While in Las Vegas, Nevada, to watch Dick Tiger fight a middleweight title fight, Knievel first saw the fountains at Caesars Palace and decided to jump them. To get an audience with the casino's CEO Jay Sarno, Knievel created a fictitious corporation called Evel Knievel Enterprises and three fictitious lawyers to make phone calls to Sarno. Knievel also placed phone calls to Sarno claiming to be from ABC-TV and Sports Illustrated inquiring about the jump. Sarno finally agreed to meet Knievel and the deal was set for Knievel to jump the fountains on December 31st, 1967. After the deal was set, Knievel tried to get ABC to air the event live on Wide World of Sports. ABC declined, but said that if Knievel had the jump filmed and it was as spectacular as he said it would be, they would consider using it later.

Knievel used his own money to have actor/director John Derek produce a film of the Caesars' jump. To keep costs low, Derek used his then-wife Linda Evans as one of the camera operators. It was Evans who filmed Knievel's famous landing. On the morning of the jump, Knievel stopped in the casino and placed a single $100 dollar bet on the blackjack table (which he lost), stopped by the bar and had a shot of Wild Turkey and then headed outside where he was joined by several members of the Caesars staff, as well as two scantily clad showgirls. After doing his normal pre-jump show and a few warm up approaches, Knievel began his real approach. When he hit the takeoff ramp, he felt the motorcycle unexpectedly decelerate. The sudden loss of power on the takeoff caused Knievel to come up short and land on the safety ramp which was supported by a van. This caused the handlebars to be ripped out of his hands as he tumbled over them onto the pavement where he skidded into the Dunes parking lot. As a result of the crash, Knievel suffered a crushed pelvis and femur, fractures to his hip, wrist, and both ankles and a concussion that kept him in a coma for 29 days. After his crash and recovery, Knievel was more famous than ever. ABC-TV bought the rights to the film of the jump, paying far more than they originally would have had they televised the original jump live.

Okay, fast forward to now. Things have changed quite a bit since Knievel’s reign. In the 1980s, the street bike phenomenon began to take shape and with it came a whole new paradigm in motorcycle stunts.

Since street bikes are built for speed and handling on asphalt instead of jumping or riding over uneven surfaces, riders started to invent a new brand of stunts based on strengths of these bikes.

4. Street Bike "Motorcycle Stunts"

Now it's basically impossible to create an argument as to whether or not this is the finest compilation of street bike tricks, but I will say it’s the most inventive I’ve seen - I have yet to find another video where guys rode on the arches of a suspension bridge. Insanity.

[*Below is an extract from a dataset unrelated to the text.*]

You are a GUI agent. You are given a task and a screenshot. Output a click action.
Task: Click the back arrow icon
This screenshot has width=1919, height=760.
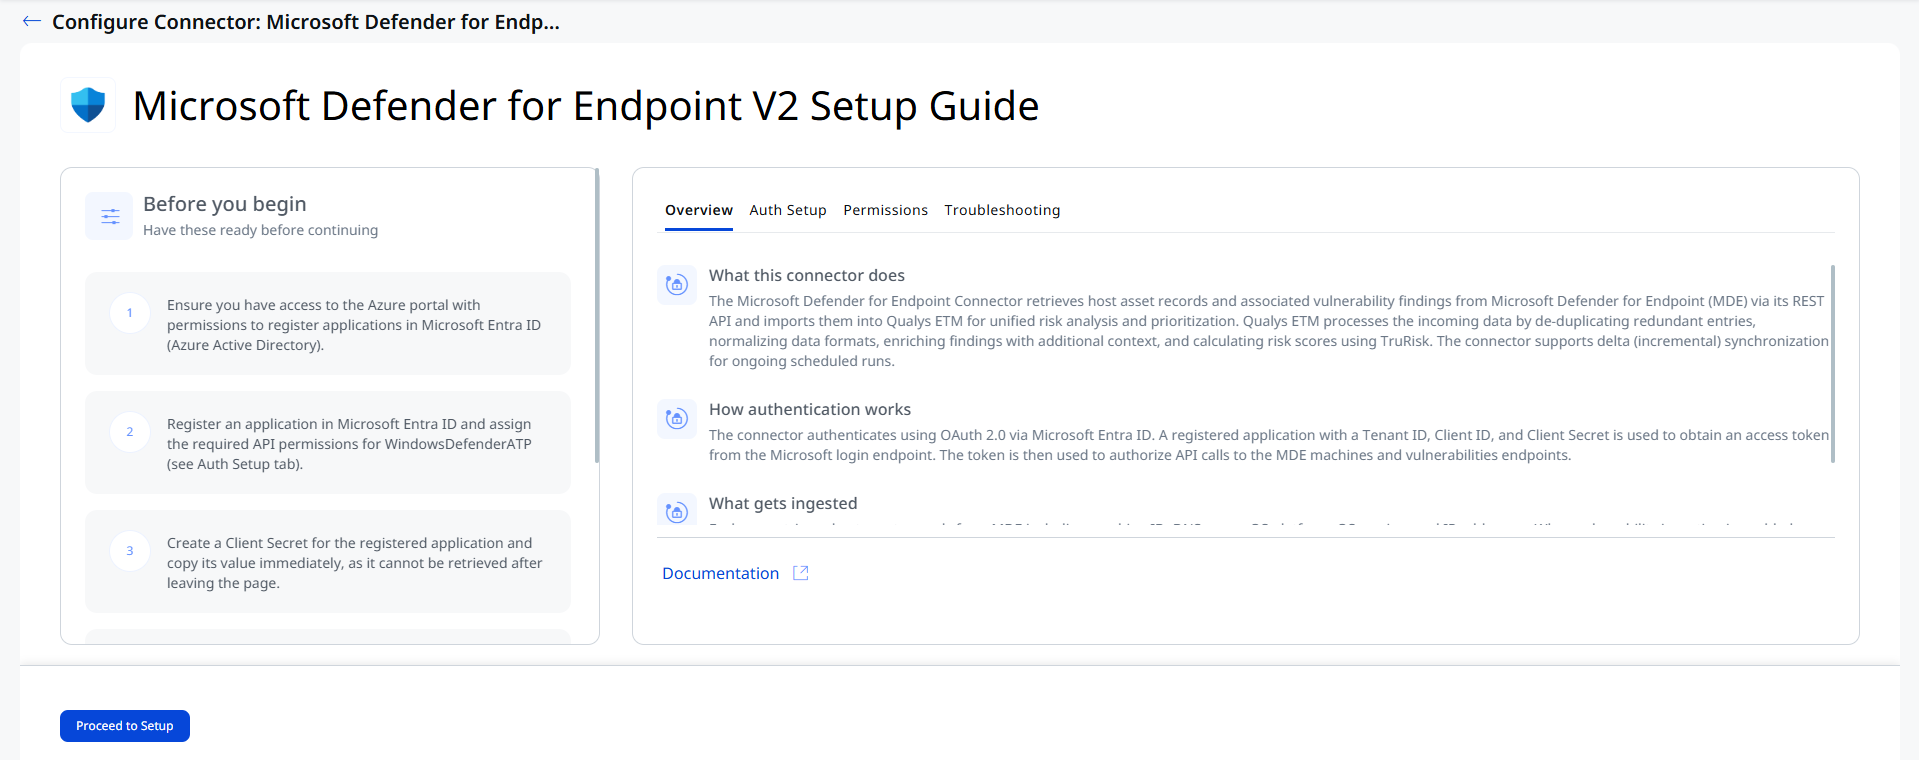pyautogui.click(x=32, y=21)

I’d love to give credit where credit is due, but stunt riding like this is often unsanctioned and therefore less than legal, so it’s not surprising that details about street bike stunt riders is often scarce. Nonetheless, some impressive stuff.


Source: Stephen Chernin/Stringer/Getty Images

Knievel's long distance motorcycle jumps have also evolved drastically since the 1970s. Riders have transitioned to modified dirt bikes with copious suspension travel, and these changes have made a big difference in what's possible in the world of massive bike jumps.

3. Robbie Maddison Jumps 322 Feet in Las Vegas

Last year, at the Rio All-Suite Hotel in Las Vegas, Australian stunt rider Robbie Maddison set the world record for the longest motorcycle jump at an astounding distance of 322 feet.

It's interesting to note that, while this jump is far longer than anything Knievel ever attempted, all of the drama and instability, especially upon landing, is absent. This certainly does not discount the feat that Robbie accomplished here, but does seem to reinforce that old mantra of "they just don't make 'em like they used to."